I do not understand intuitively why this is true but I have a feeling this should be proved using the Cayley-Hamilton theorem.

I know that

A matrix or linear map is diagonalizable over the field $\mathbb F$ if and only if its minimal polynomial is a product of distinct linear factors over $\mathbb F$.

And if I understand it correctly it means that the algebraic multiplicity of every linear factor in the minimal polynomial is $1$.

But I'm not even sure that's the right direction.

Any hints?

It is not actually true. $A=\begin{bmatrix}0 & 1 \\ 0 & 0\end{bmatrix}$ is not diagonalizable, but $A^2$ is the zero matrix, which is even diagonal itself.

It does* hold when $A$ is invertible, and when the geometric multiplicity of $0$ as an eigenvalue equals the algebraic multiplicity. This can be seen, for example, by switching to a basis where $A$ is on Jordan normal form (working over an algebraic closure of $\mathbb F$ if necessary) and considering what $A^2$ looks like in that basis.

* Except in characteristic 2, where they use different sockets and everything works funny.

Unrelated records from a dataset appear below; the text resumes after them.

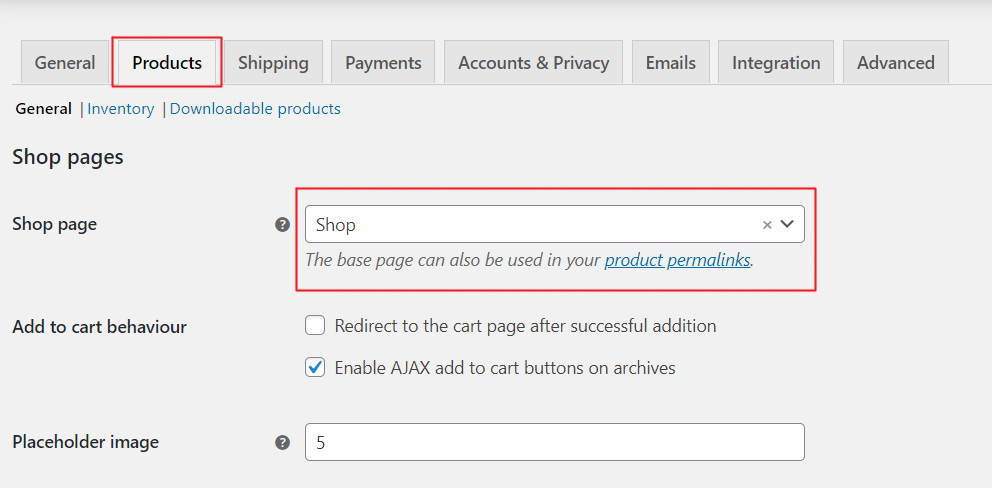This screenshot has height=488, width=992.
Task: Open the Shop page select box
Action: [x=530, y=225]
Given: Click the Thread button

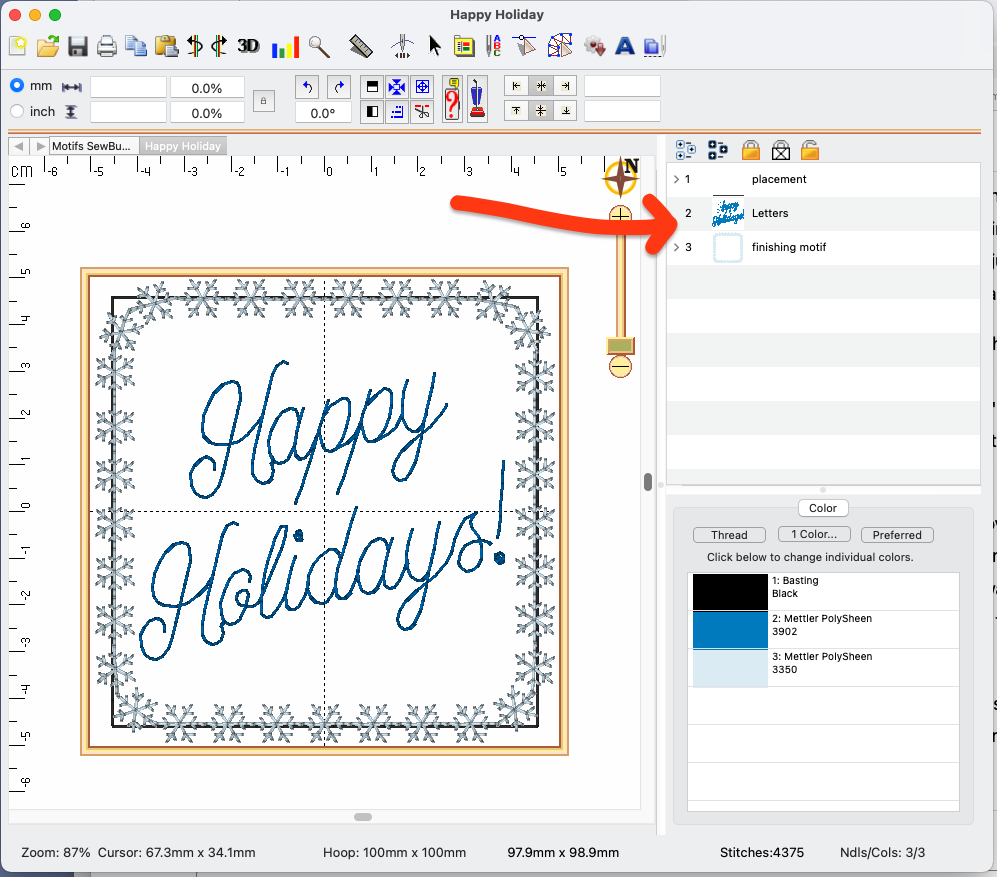Looking at the screenshot, I should (x=730, y=535).
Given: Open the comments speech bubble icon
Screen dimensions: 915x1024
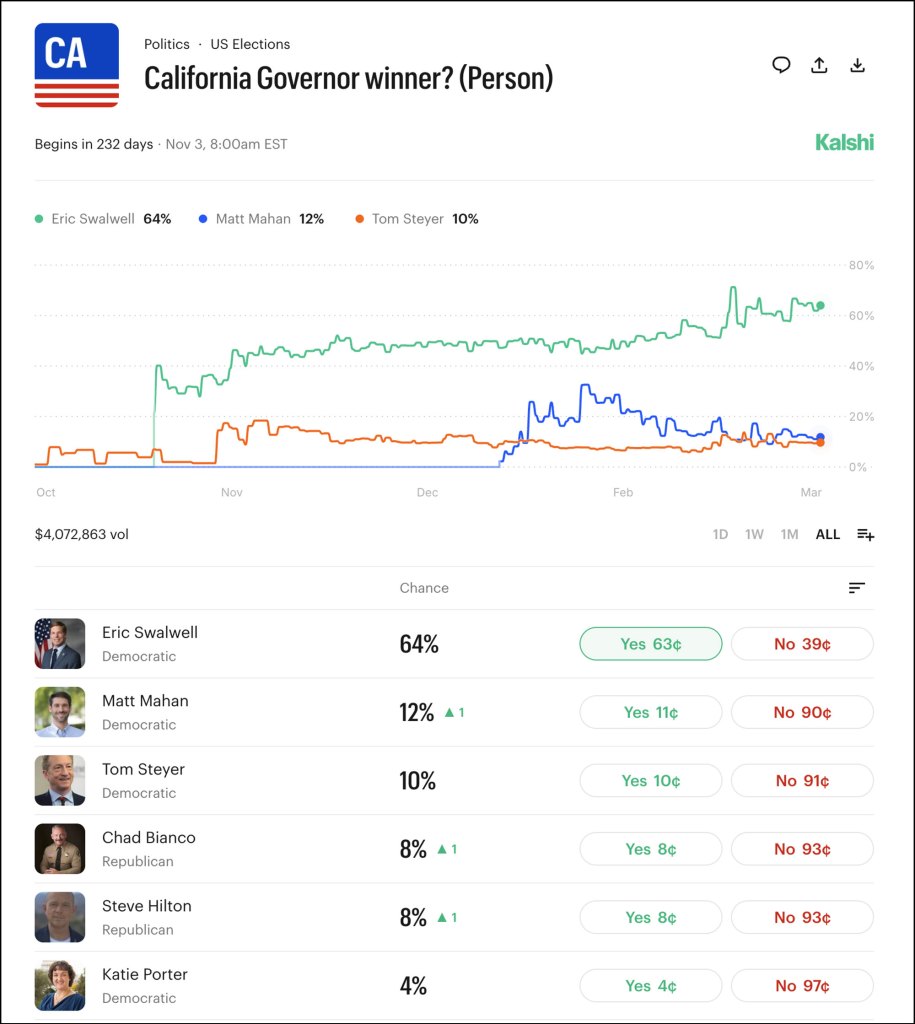Looking at the screenshot, I should pyautogui.click(x=781, y=65).
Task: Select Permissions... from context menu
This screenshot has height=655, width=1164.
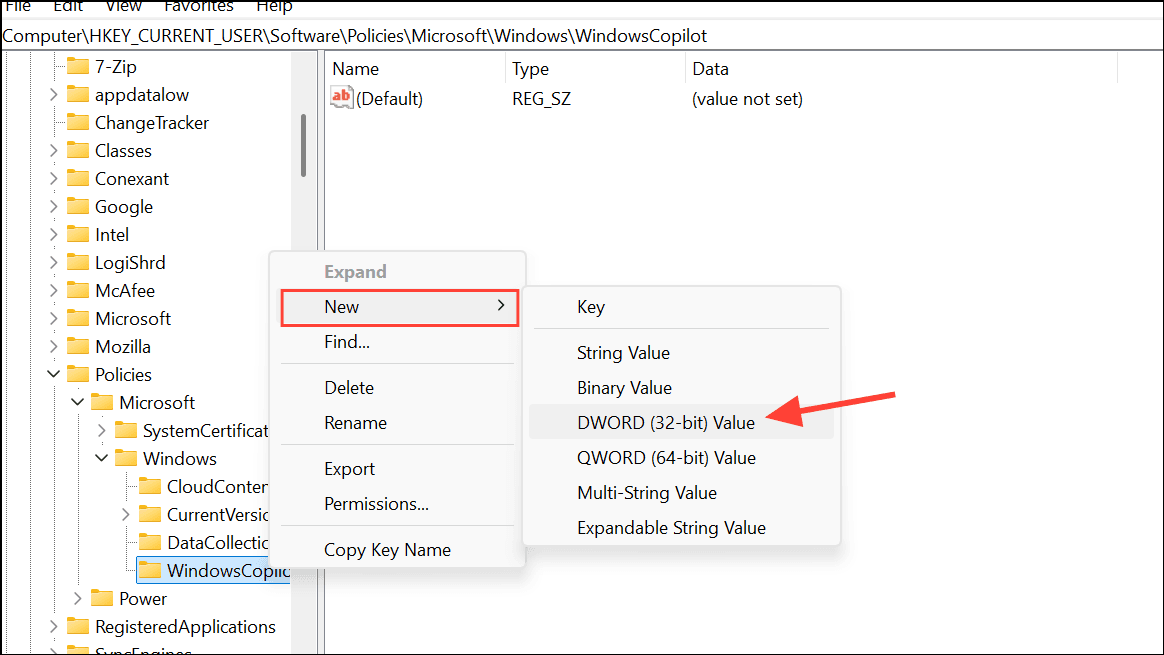Action: pos(376,504)
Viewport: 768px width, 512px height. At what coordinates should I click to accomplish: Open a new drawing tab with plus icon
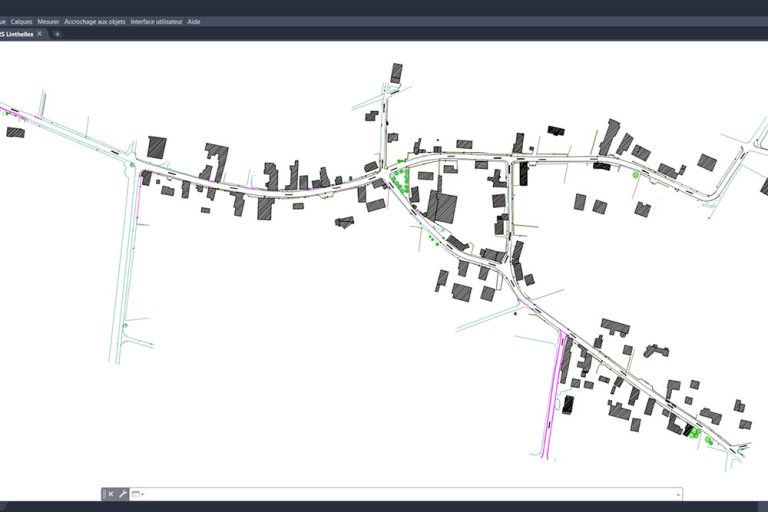pos(57,34)

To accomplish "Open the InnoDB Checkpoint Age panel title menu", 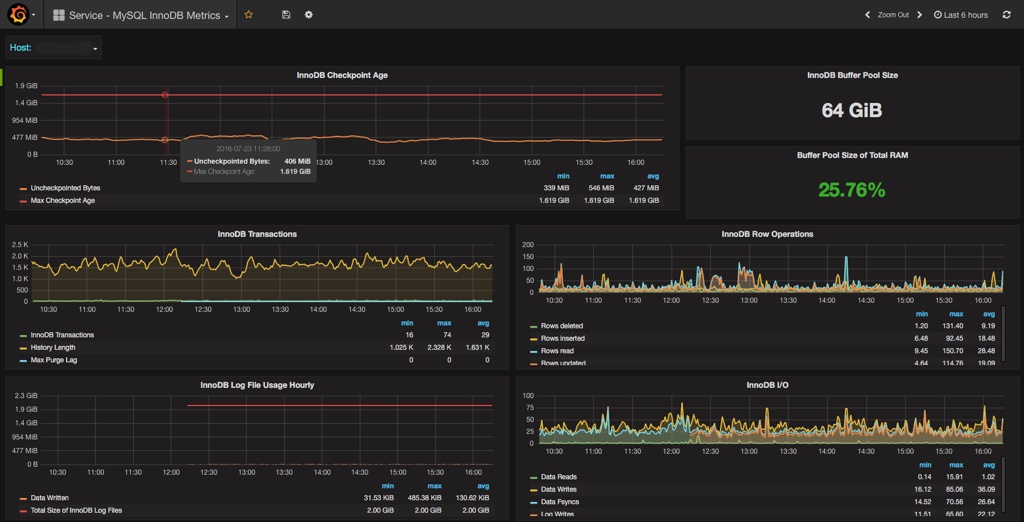I will pyautogui.click(x=342, y=75).
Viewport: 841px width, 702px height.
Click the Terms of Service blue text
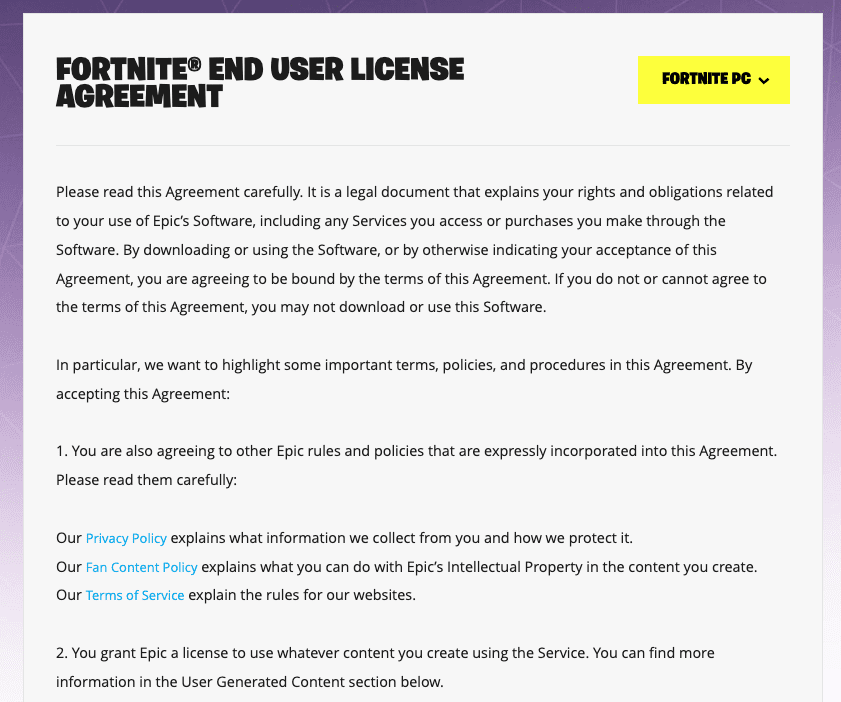tap(135, 595)
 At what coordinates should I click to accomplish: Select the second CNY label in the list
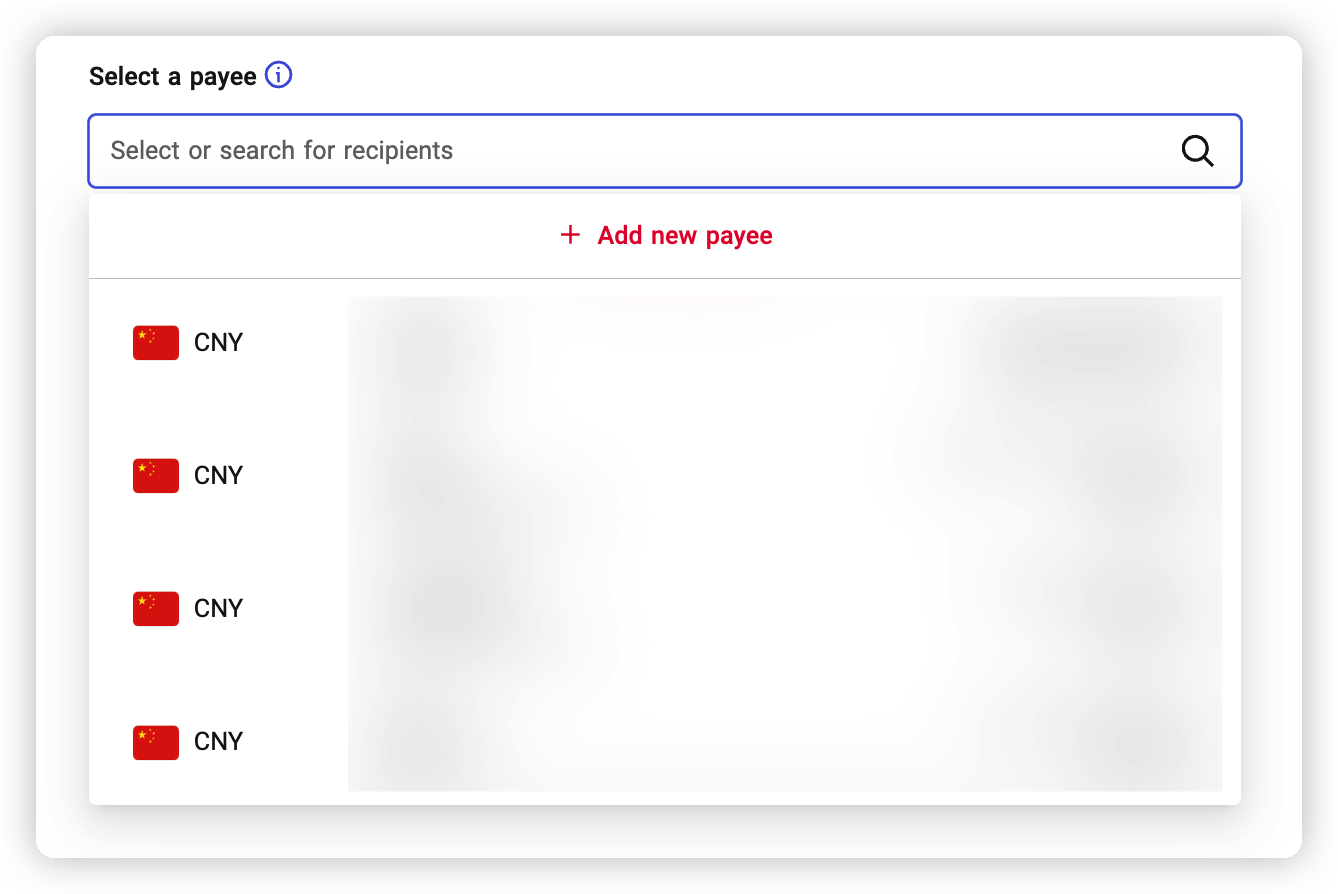click(218, 476)
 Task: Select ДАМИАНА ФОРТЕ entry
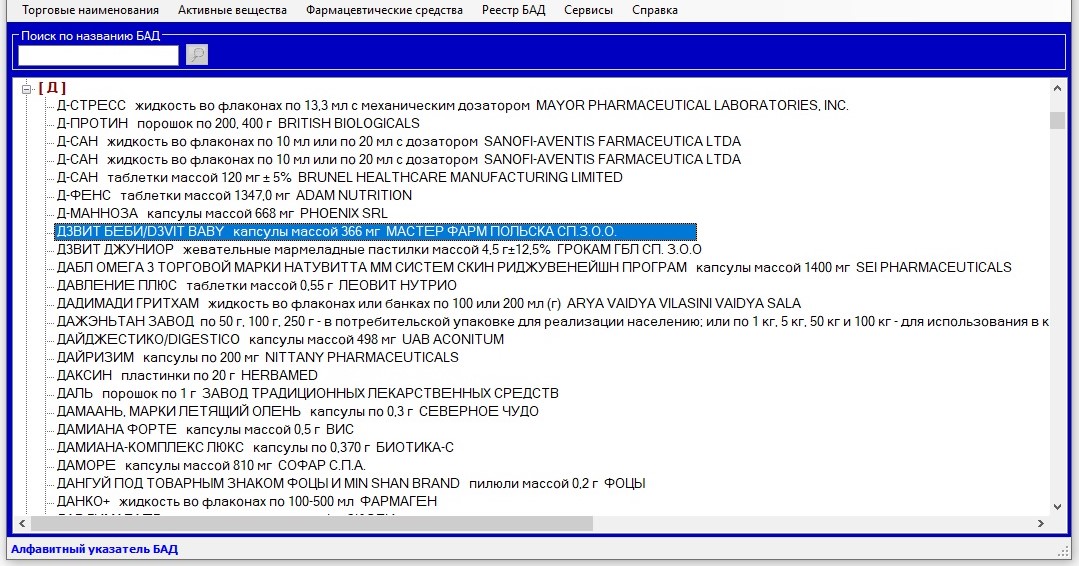(205, 429)
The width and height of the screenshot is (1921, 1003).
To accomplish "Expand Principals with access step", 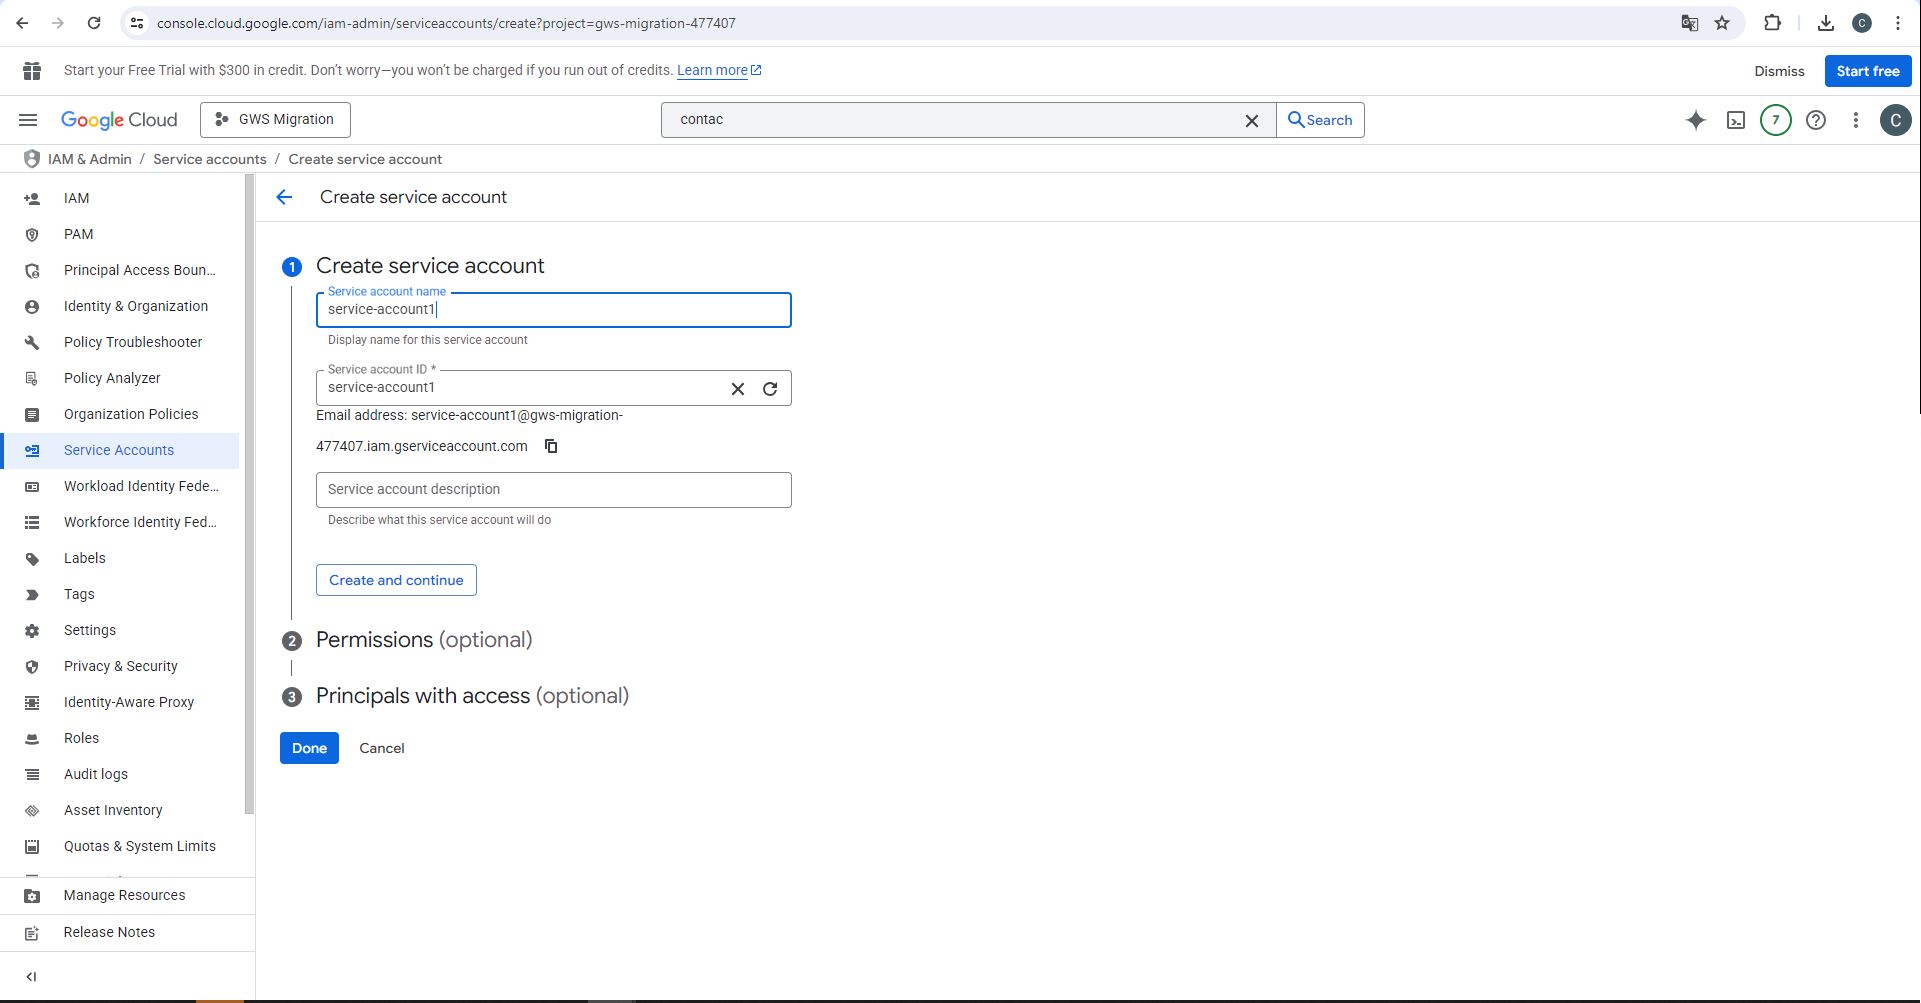I will click(471, 696).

• It is not true in characteristic $2$; that's quite a complication. Jul 3 '16 at 9:58
• @darij: Better now? Jul 3 '16 at 10:03
• I actually forgot to mention that A is invertible but the second part of the question was whether this statement is true for a singular matrix, so thanks Jul 3 '16 at 10:04
• @PanthersFan92: You still need to take note of the characteristic 2 exception, where, for example, $({}^1_0\;{}^1_1)^2=I$. Jul 3 '16 at 10:06

Well, In fact it is false. Hint: Prove that if a matrix $A$ has minimal polynomial $x^2$, then $A^2$ has minimal polynomial $x$. From this, you should be able to derive a counterexample.

It is true if the matrix $A$ is invertible, the field is algebraically closed, and it is of characteristic $\neq 2$. To see this, let $f(X)$ be the minimal polynomial of $A^2$, then $f(X^2)$ is a polynomial which has $A$ as a root. Its formal derivative is $2X f'(X^2)$ (this vanishes if the field is of characteristic 2!). Let $\alpha \neq 0$ be a root of $f(X^2)$. Since $f(X)$ and $f'(X)$ share no roots by the assumption that $A^2$ is diagonalizable, $f'(\alpha^2) \neq 0$, and therefore $2\alpha f'(\alpha^2) \neq 0$. This shows that the polynomial $f(X^2)$ has distinct roots with the possible exception of $\alpha = 0$. Since the minimal polynomial $g(X)$ of $A$ must divide $f(X^2)$, and $g(0) \neq 0$ by the assumption that $A$ is invertible, this gives us that $g(X)$ splits into distinct linear factors over the algebraically closed field $\mathbb F$.

Other answers give counterexamples for the cases when one (or both) of the assumptions doesn't hold.

As $\mathbb F$ may not be algebraically closed, $A$ can be non-diagonalizable simply because its characteristic polynomial does not split in $\mathbb F$, e.g. when $A=\pmatrix{0&-1\\ 1&0}$ and $\mathbb F=\mathbb R$.